Intel-XE Archive on lore.kernel.org
 help / color / mirror / Atom feed
From: Lionel Landwerlin <lionel.g.landwerlin@intel.com>
To: Matt Roper <matthew.d.roper@intel.com>
Cc: <intel-xe@lists.freedesktop.org>
Subject: Re: [v2] drm/xe: Allow per queue programming of COMMON_SLICE_CHICKEN3 bit13
Date: Mon, 2 Mar 2026 09:52:04 +0200	[thread overview]
Message-ID: <711d1ca5-25ed-4518-8282-ec52251cc094@intel.com> (raw)
In-Reply-To: <20260227221703.GR52346@mdroper-desk1.amr.corp.intel.com>

On 28/02/2026 00:17, Matt Roper wrote:
> On Fri, Feb 27, 2026 at 02:12:34PM -0800, Matt Roper wrote:
>> On Fri, Feb 27, 2026 at 10:42:41AM +0200, Lionel Landwerlin wrote:
>>> On 18/02/2026 01:51, Matt Roper wrote:
>>>> On Tue, Feb 17, 2026 at 10:34:28AM +0200, Lionel Landwerlin wrote:
>>>>> Similar to i915's commit cebc13de7e704b1355bea208a9f9cdb042c74588
>>>>> ("drm/i915: Whitelist COMMON_SLICE_CHICKEN3 for UMD access"), except
>>>>> people have decided to not rely on putting the register on the
>>>>> allowlist for UMD to program and instead have context/queue creation
>>>>> flag.
>>>>>
>>>>> This is a recommended tuning setting for both gen12 and Xe_HP
>>>>> platforms.
>>>>>
>>>>> If a render queue is created with
>>>>> DRM_XE_EXEC_QUEUE_SET_STATE_CACHE_PERF_FIX, COMMON_SLICE_CHICKEN3 will
>>>>> be programmed at initialization to enable the render color cache to
>>>>> key with BTP+BTI (binding table pool + binding table entry) instead of
>>>>> just BTI (binding table entry).

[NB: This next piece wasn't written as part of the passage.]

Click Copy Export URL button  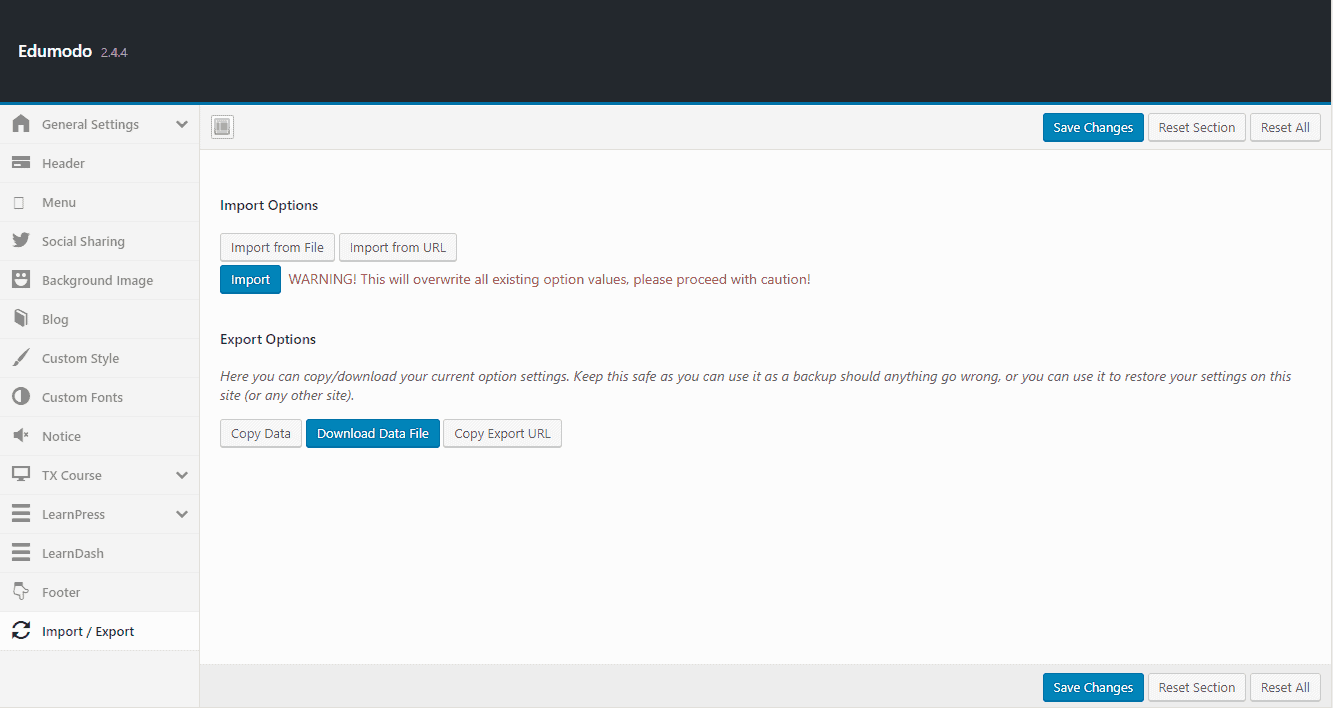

This enables the UMD to avoid emitting
>>>>> render-target-cache-flush + stall-at-pixel-scoreboard every time a
>>>>> binding table entry pointing to a render target is changed.
>>>>>
>>>>> Bspec: 73993, 73994, 72161, 31870, 68331
>>>>> Signed-off-by: Lionel Landwerlin <lionel.g.landwerlin@intel.com>
>>>>> ---
>>>>>    drivers/gpu/drm/xe/regs/xe_gt_regs.h     |  1 +
>>>>>    drivers/gpu/drm/xe/xe_exec_queue.c       | 18 +++++++++++++++++-
>>>>>    drivers/gpu/drm/xe/xe_exec_queue_types.h |  2 ++
>>>>>    drivers/gpu/drm/xe/xe_lrc.c              |  9 +++++++++
>>>>>    drivers/gpu/drm/xe/xe_lrc.h              |  1 +
>>>>>    drivers/gpu/drm/xe/xe_query.c            |  2 ++
>>>>>    include/uapi/drm/xe_drm.h                |  8 ++++++++
>>>>>    7 files changed, 40 insertions(+), 1 deletion(-)
>>>>>
>>>>> diff --git a/drivers/gpu/drm/xe/regs/xe_gt_regs.h b/drivers/gpu/drm/xe/regs/xe_gt_regs.h
>>>>> index a375ffd666ba2..80a438e51419f 100644
>>>>> --- a/drivers/gpu/drm/xe/regs/xe_gt_regs.h
>>>>> +++ b/drivers/gpu/drm/xe/regs/xe_gt_regs.h
>>>>> @@ -178,6 +178,7 @@
>>>>>    #define COMMON_SLICE_CHICKEN3				XE_REG(0x7304, XE_REG_OPTION_MASKED)
>>>>>    #define XEHP_COMMON_SLICE_CHICKEN3			XE_REG_MCR(0x7304, XE_REG_OPTION_MASKED)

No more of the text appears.